Cultural competency has long been the gold standard for clinicians who treat patients of different races and/or cultural backgrounds than their own. However, in recent years, there has been increasing criticism of the cultural competency framework because of its reliance on stereotypes and an overemphasis on knowledge acquisition.

OBJECTIVE

We review this transition, including the critiques of cultural competency. We highlight trends in psychiatrist diversity, education, and training on cultural humility, including how consultation-liaison psychiatrists can incorporate advances in the Diagnostic and Statistical Manual of Mental Disorders, Fifth Edition, regarding the role of culture in clinical diagnosis, treatment, and management.

METHODS

We review the transition from cultural competency to cultural humility, including the critiques of cultural competency.
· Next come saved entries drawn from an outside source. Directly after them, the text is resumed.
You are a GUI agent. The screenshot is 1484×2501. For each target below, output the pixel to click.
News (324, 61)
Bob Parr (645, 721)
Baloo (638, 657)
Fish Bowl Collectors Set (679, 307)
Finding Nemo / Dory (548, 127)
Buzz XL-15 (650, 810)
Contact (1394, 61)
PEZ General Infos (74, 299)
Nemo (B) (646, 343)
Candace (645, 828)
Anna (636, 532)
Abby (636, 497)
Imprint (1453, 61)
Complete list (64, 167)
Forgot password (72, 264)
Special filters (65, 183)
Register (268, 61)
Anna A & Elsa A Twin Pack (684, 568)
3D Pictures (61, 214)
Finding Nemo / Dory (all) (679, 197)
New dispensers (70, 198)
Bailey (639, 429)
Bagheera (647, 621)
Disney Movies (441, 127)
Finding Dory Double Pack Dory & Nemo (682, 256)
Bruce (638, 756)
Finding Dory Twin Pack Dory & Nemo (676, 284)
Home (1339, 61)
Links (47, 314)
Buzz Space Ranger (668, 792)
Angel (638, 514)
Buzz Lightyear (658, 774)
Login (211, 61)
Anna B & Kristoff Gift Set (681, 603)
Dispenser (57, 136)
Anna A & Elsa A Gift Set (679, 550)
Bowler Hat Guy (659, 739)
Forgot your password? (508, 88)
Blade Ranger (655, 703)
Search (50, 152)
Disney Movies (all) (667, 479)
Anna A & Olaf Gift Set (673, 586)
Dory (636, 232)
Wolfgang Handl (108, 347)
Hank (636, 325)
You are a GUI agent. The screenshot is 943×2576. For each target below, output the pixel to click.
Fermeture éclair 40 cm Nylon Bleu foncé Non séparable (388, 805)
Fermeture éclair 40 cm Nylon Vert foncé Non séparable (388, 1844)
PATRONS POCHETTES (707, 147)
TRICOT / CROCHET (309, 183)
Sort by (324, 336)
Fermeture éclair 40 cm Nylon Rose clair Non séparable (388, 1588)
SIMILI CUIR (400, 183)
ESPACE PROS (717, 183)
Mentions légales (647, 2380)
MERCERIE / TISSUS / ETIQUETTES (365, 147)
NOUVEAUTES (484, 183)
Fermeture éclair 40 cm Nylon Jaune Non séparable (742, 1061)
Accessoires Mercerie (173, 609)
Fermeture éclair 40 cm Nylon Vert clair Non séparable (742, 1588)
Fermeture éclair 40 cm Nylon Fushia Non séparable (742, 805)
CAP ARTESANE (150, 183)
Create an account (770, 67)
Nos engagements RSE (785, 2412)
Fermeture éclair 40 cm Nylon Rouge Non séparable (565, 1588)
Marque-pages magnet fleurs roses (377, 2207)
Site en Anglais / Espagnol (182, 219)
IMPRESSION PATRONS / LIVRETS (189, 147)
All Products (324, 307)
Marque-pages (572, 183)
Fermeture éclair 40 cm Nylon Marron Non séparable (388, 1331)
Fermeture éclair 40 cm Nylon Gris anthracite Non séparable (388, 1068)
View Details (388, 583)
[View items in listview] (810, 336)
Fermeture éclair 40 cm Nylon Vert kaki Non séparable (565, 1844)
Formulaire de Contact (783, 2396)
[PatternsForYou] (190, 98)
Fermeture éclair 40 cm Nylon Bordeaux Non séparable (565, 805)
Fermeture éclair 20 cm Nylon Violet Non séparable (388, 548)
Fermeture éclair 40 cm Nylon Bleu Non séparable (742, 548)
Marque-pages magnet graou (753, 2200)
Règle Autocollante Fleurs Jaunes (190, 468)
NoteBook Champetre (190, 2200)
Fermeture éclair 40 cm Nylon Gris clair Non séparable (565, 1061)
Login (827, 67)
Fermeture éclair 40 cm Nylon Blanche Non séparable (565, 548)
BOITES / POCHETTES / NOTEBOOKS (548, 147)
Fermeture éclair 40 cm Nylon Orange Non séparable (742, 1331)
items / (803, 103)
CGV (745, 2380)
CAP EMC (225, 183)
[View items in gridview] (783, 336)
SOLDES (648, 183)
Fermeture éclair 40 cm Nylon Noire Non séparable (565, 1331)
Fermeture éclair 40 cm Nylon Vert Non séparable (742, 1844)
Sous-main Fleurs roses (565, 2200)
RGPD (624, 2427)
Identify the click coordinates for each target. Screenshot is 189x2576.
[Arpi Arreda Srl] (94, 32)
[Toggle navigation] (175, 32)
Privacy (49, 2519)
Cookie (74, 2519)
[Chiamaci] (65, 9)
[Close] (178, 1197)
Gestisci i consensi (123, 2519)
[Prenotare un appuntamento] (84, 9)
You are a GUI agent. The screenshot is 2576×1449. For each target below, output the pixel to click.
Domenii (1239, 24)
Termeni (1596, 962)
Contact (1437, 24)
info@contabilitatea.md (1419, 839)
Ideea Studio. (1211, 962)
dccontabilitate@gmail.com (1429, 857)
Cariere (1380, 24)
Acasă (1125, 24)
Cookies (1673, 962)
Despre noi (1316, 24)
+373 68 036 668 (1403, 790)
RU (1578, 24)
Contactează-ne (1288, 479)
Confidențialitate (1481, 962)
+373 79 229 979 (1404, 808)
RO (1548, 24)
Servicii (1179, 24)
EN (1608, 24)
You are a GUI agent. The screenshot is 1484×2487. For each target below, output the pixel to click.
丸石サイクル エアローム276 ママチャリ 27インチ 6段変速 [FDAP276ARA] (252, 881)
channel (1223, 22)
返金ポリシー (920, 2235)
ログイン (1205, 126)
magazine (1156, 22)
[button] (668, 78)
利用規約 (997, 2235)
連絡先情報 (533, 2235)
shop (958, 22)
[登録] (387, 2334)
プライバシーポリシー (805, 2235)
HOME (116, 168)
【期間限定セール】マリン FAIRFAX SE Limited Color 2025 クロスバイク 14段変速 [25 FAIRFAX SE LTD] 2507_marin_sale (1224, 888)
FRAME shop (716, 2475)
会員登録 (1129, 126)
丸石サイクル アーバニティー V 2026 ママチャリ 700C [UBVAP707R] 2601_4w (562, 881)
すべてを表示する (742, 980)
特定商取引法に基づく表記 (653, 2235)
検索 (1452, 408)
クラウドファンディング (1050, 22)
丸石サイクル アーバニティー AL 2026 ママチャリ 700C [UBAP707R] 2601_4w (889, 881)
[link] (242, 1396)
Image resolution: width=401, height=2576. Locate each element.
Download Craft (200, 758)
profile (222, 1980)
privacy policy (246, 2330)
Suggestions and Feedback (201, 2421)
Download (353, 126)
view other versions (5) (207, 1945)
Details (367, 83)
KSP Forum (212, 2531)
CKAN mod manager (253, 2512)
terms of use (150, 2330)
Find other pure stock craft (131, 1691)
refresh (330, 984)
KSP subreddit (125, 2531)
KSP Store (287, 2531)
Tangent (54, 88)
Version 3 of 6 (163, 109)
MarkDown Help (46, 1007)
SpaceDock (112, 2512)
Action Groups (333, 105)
We highlight trends in psychiatrist diversity, education, and training on cultural humility.

RESULTS

We illustrate how consultation-liaison psychiatrists can incorporate advances in the Diagnostic and Statistical Manual of Mental Disorders, Fifth Edition, regarding the role of culture in clinical diagnosis, treatment, and management.

CONCLUSIONS

Cultural humility, which minimizes the power imbalance between clinicians and patients and emphasizes patient-focused interviewing and care, is a useful approach for consultation-liaison psychiatrists working with diverse patients and with diverse multidisciplinary teams in the general hospital.

摘要

背景

文化能力一直是治疗与自身种族和/或文化背景不同的患者的临床医生的黄金标准。然而,近年来,由于其对刻板印象的依赖和对知识获取的过分强调,文化能力框架受到了越来越多的批评。

目的

我们回顾了这一转变,包括对文化能力的批评。我们强调了精神科医生多样性、文化谦逊教育和培训方面的趋势,包括联络精神病医生如何将《精神障碍诊断与统计手册》第五版中关于文化在临床诊断、治疗和管理中的作用的新进展纳入其中。

方法

我们回顾了从文化能力到文化谦逊的转变,包括对文化能力的批评。我们强调了精神科医生多样性、文化谦逊教育和培训方面的趋势。

结果

我们说明了联络精神病医生如何将《精神障碍诊断与统计手册》第五版中关于文化在临床诊断、治疗和管理中的作用的新进展纳入其中。

结论

文化谦逊最大限度地减少了临床医生和患者之间的权力不平衡,并强调以患者为中心的访谈和护理,对于与不同患者以及综合医院的多元化多学科团队合作的联络精神病医生来说,是一种有用的方法。